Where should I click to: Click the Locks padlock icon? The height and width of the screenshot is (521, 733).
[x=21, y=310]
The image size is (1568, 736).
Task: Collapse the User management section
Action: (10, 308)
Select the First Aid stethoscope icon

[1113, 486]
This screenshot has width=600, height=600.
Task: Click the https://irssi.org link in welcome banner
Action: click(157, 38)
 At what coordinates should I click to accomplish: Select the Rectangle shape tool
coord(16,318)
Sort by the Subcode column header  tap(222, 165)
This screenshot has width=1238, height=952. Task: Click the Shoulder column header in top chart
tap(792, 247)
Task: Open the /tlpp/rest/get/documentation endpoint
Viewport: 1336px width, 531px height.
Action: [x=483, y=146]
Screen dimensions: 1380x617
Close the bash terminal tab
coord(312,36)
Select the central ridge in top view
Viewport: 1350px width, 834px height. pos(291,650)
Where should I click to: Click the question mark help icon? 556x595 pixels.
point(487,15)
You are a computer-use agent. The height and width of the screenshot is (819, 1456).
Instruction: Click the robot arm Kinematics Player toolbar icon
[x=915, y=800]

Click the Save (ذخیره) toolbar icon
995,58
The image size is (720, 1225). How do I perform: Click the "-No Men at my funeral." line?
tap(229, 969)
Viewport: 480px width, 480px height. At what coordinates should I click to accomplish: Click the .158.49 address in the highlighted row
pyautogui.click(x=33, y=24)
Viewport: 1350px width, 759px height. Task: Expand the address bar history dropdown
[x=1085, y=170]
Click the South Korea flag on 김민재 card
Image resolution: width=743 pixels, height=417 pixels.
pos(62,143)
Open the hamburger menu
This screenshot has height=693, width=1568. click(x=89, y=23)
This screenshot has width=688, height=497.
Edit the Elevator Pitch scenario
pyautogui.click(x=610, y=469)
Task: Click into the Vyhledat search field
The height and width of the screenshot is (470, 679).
_ _ _ _ _
§ **About this task**: What are the lines from the one with "This screenshot has width=688, height=497." through the end of the entries? Give them again exactly, both end lines included.

§ **Response**:
This screenshot has width=688, height=497.
Edit the Elevator Pitch scenario
pyautogui.click(x=610, y=469)
Task: Click into the Vyhledat search field
The height and width of the screenshot is (470, 679).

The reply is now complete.